So, Eye of Judgment arrived yesterday, and after a nice cold beer and some tasty pasta, it was time for the unboxing. Sadly, although this stage was particularly fun (as new hardware always is) and smelled fantastic, it proved to be the highlight. Once opened and assembled, the Eye itself mounted on the little frame, the excitement was almost tangible, but upon booting the game and being greated with the worse interface aesthetics we’ve seen since early Amiga games, things started to go downhill.
The setup process is simple enough, but the ugly menus and clunky navigation didn’t help, and we had to switch on every light we could find to make the camera actually pick up the cards (including the bathroom light, and that’s two doors away) and even with Blackpool illuminations above the mat the ‘I’ve picked up the card’ symbol was flickering on and off like a strobe. No amount of tweaking could fix the issue, but onwards we pushed, desperate to try the game itself anyway.
This of course meant that playing the actual card game would be pointless too, but we tried anyway. It faired slightly better because once the card was on the mat it wasn’t that bothered whether it could see it 60 times a second or not, but our fun here was cruelly interrupted by a total lack of knowledge on how to actually play the game – we’d have to break the cardinal rule of videogaming and actually read the manual. So, we’ll do that, play it some more and get back to you.

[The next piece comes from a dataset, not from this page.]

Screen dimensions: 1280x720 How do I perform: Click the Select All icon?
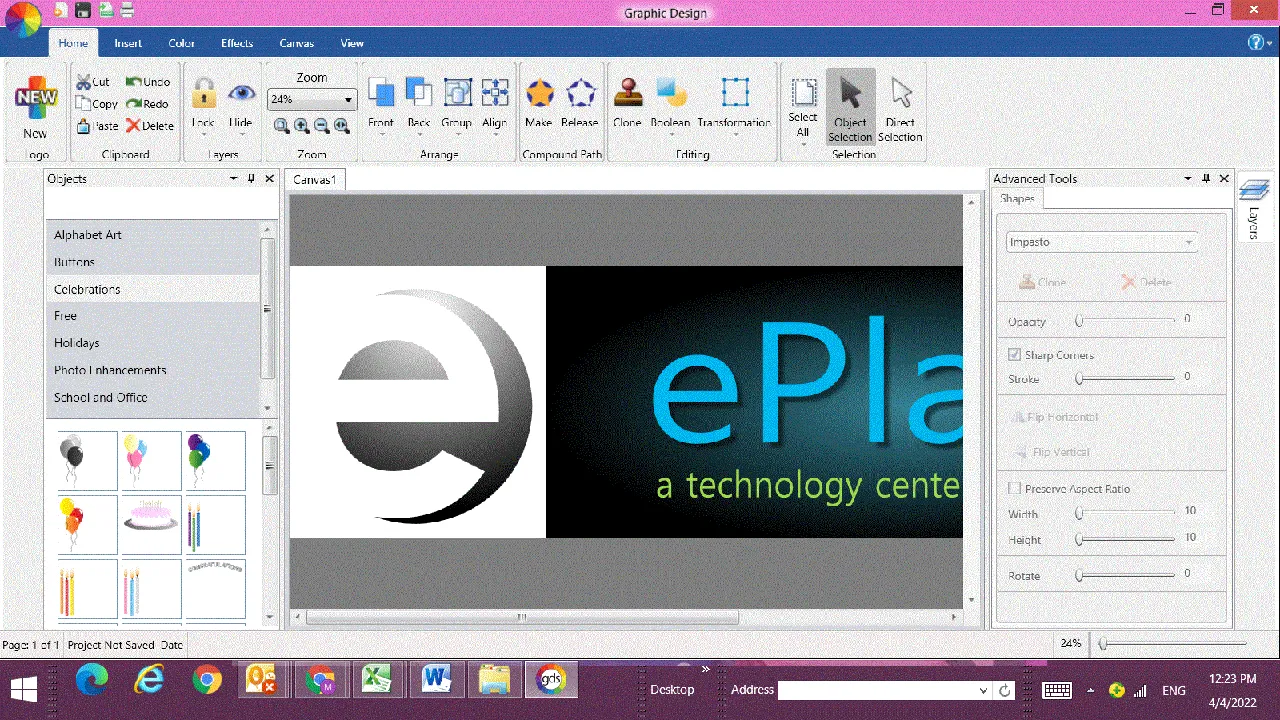coord(803,93)
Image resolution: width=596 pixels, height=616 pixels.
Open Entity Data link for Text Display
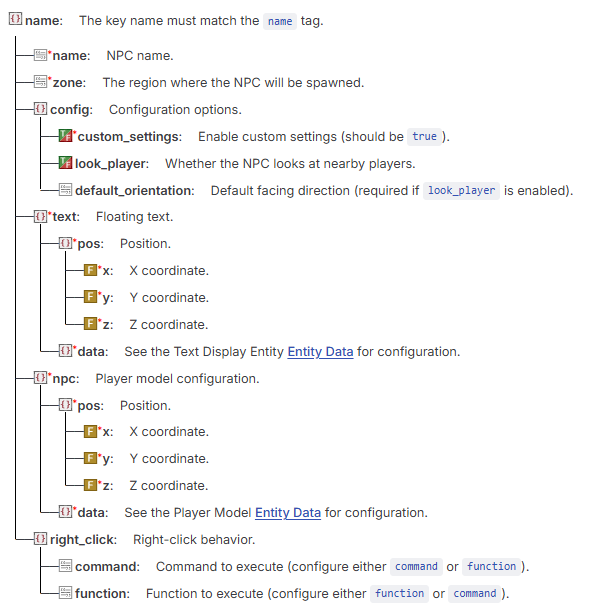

In the meantime, we managed to fight off all the people trying to download Ratchet and Clank and grabbed Eye Create (fantastic fun, and free), Aqua Vita (utterly pointless, but only two quid and would look nice on a wall mounted TV) and Trials of Topoq (which is far more complicated than it needs to be, and too expensive at £3.50). Still, it’s worth the £70 for Eye of Judgment just for Eye Create and the camera, kinda, and you still have 30 bits of card for roaches and stuff.